[Catalyst] Url Encoded UTF8 parameters

John Napiorkowski jjn1056 at yahoo.com
Mon Aug 3 18:41:08 GMT 2015

I'd be interesting in having some sort of flag on request, that indicated if the incoming query was bad.  I can't do a die here for legacy reasons.

     On Sunday, August 2, 2015 9:39 AM, Bill Moseley <moseley at hank.org> wrote:

 BTW -- I wonder about the Catalyst behavior here.

On Sat, Aug 1, 2015 at 10:36 PM, Bill Moseley <moseley at hank.org> wrote:

On Sat, Aug 1, 2015 at 6:31 AM, Stefan <maillist at s.profanter.me> wrote:

Hi,if a URL parameter contains a Unicode character (e.g. www.example.com/?param=%D6lso%DF which stands for param=Ölsoße), the parameter is not correctly parsed as Unicode.

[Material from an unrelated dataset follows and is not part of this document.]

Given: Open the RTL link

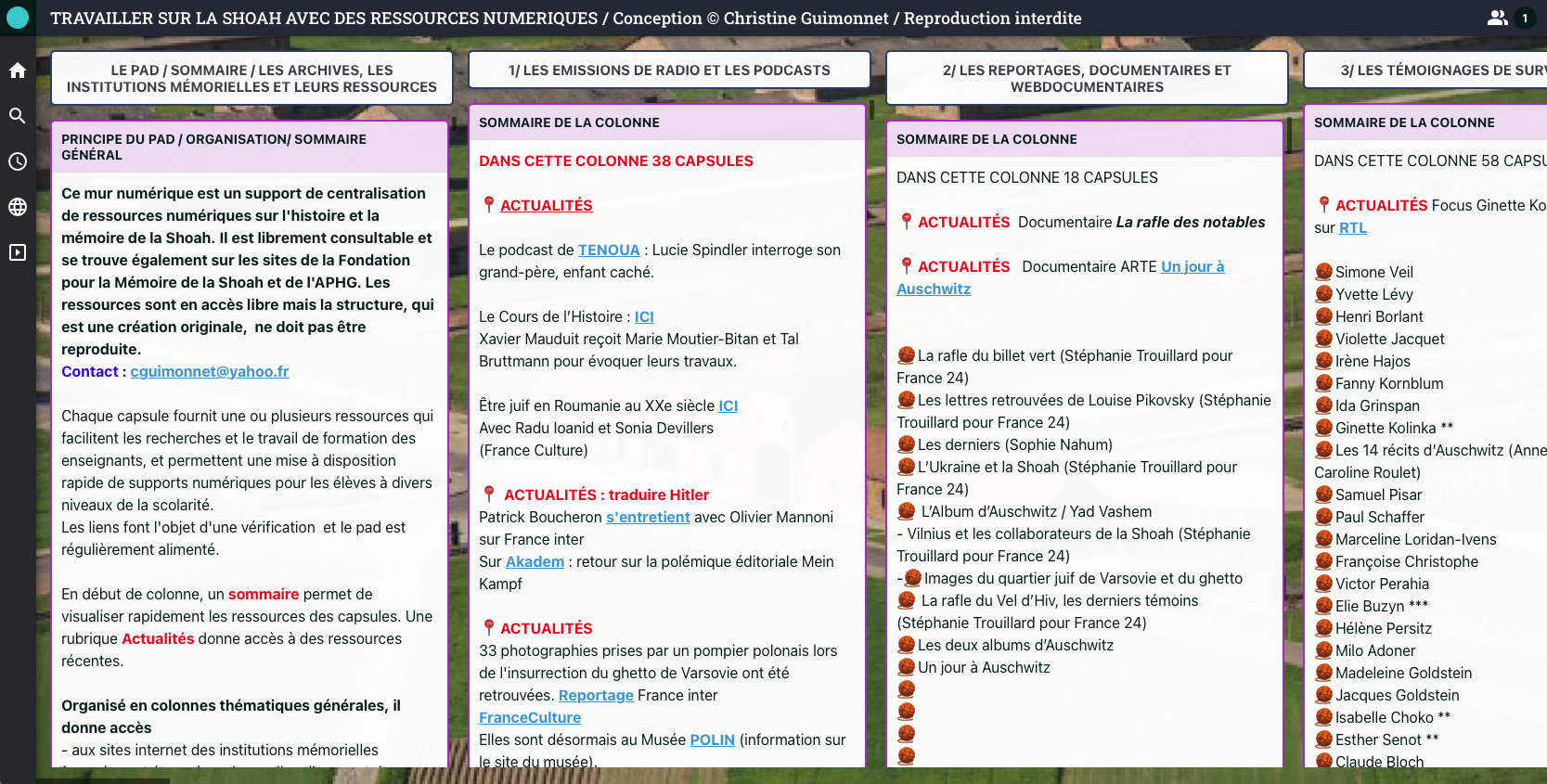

One note here -- data over the wire must be encoded into octets.   So, all Unicode characters must be encoded and then decoded when received.  (You can't send "Unicode characters".)   UTF-8 is used now (for obvious reasons).  http://tools.ietf.org/html/rfc3986.
You are specifying %D6 -- although the Unicode characters is U+00D6, the UTF-8 octet sequence is 0xC3 0x96. See: http://www.fileformat.info/info/unicode/char/00D6/index.htm
Unless otherwise instructed, Catalyst uses UTF-8 as the encoding for decoding query parameters -- query parameters are decoded from UTF-8 octets to Perl characters.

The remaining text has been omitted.